Currently, Haskell is the language with the best support for generic programming but C++ is the language which has the most efficient generic libraries.
Project goal
Set up an open benchmark of generic algorithms (based on the GP Benchmark) with realistic test data and use this to investigate what can be improved to obtain better run-time behaviour. Preliminary investigation (by Patrik Jansson) indicates that the main source of inefficiency in some of the Haskell libraries is the run-time passing of dictionaries.
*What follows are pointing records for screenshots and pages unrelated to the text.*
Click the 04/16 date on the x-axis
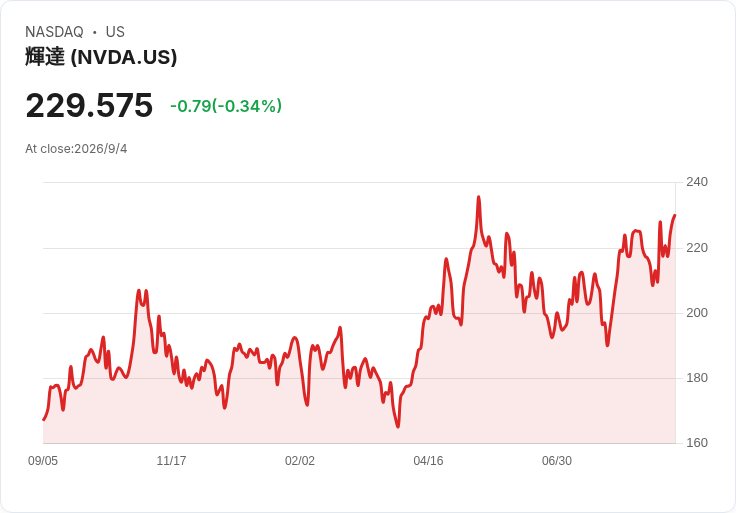The width and height of the screenshot is (736, 513). click(x=428, y=461)
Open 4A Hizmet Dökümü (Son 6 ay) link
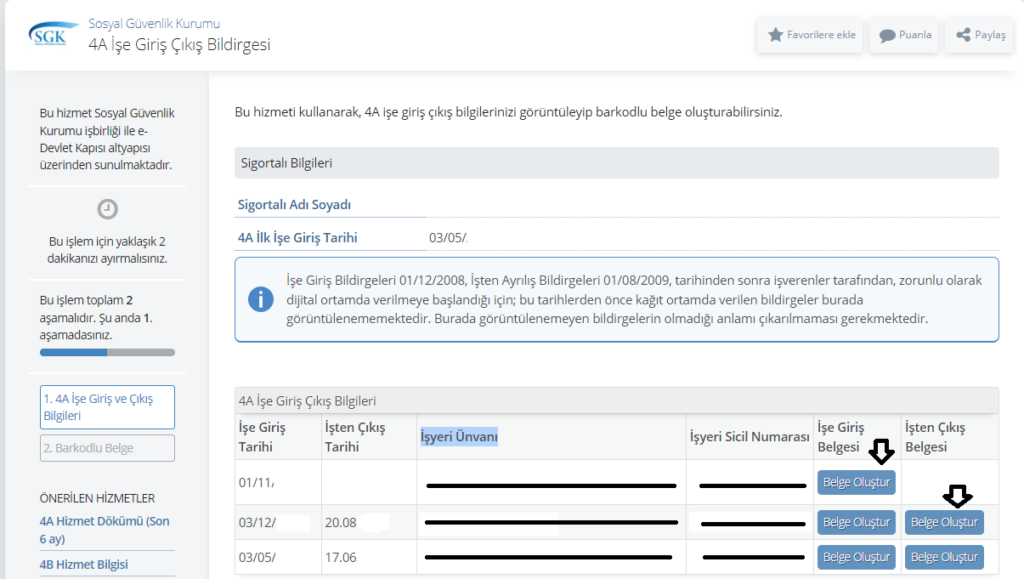 (104, 528)
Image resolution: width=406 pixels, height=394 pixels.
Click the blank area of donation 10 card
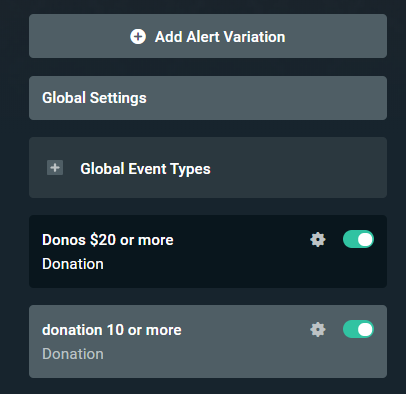pos(233,357)
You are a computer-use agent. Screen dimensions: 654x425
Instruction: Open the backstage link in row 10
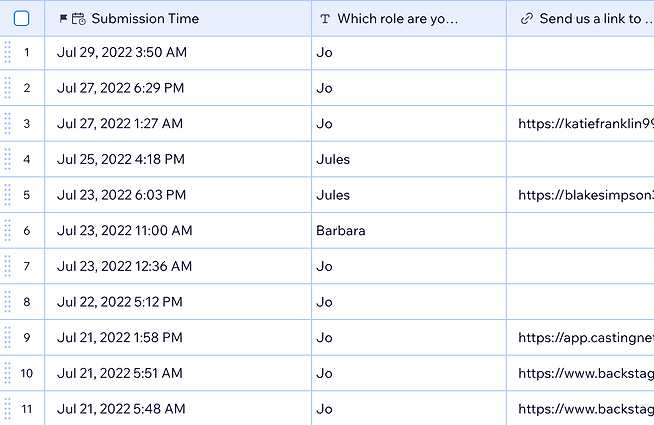click(x=586, y=373)
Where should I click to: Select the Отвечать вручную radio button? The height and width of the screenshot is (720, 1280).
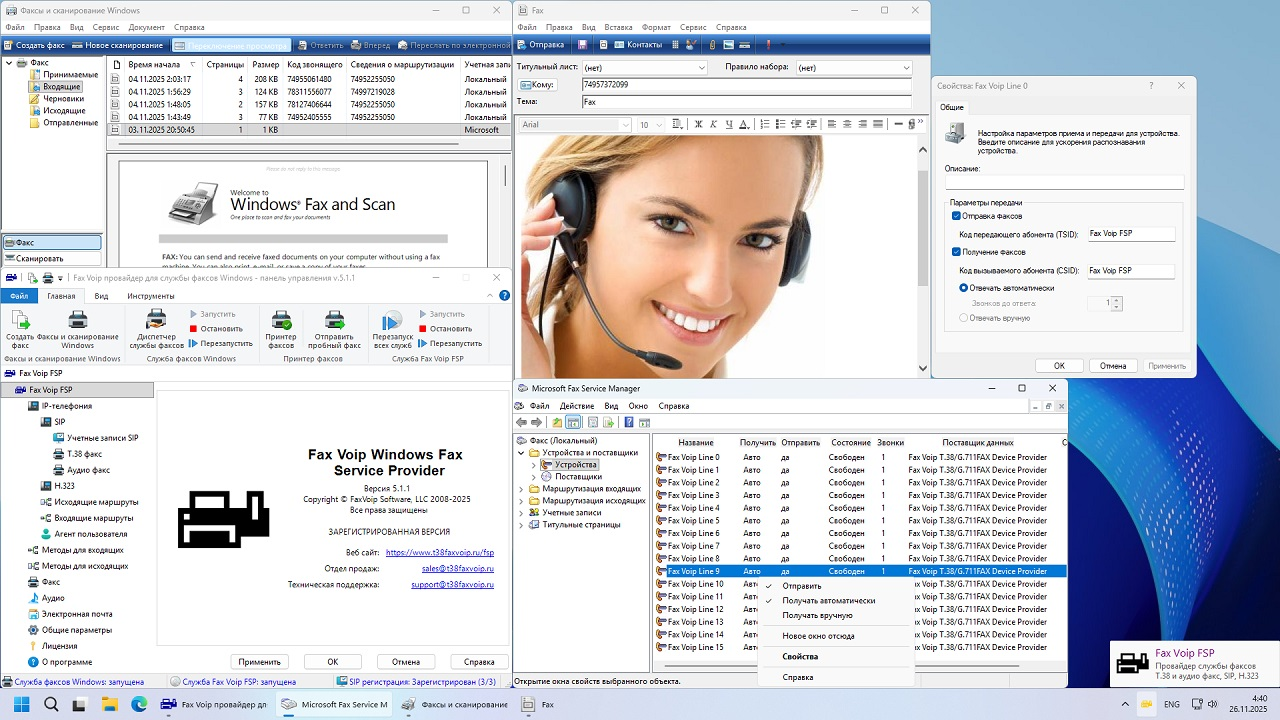point(964,318)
Applying rewrite rules and specialisation techniques to the compilation of generic programs should result in optimised code as good as (or better) than hand-written instances.
- Study this comparison of gen.prg.libraries in Haskell
- Learn more about the GP Benchmark
- Improve the benchmark
- Identify bottlenecks:
- Why is Scrap Your Boilerplate (SYB) so inefficient compared to other generic programming libraries in Haskell?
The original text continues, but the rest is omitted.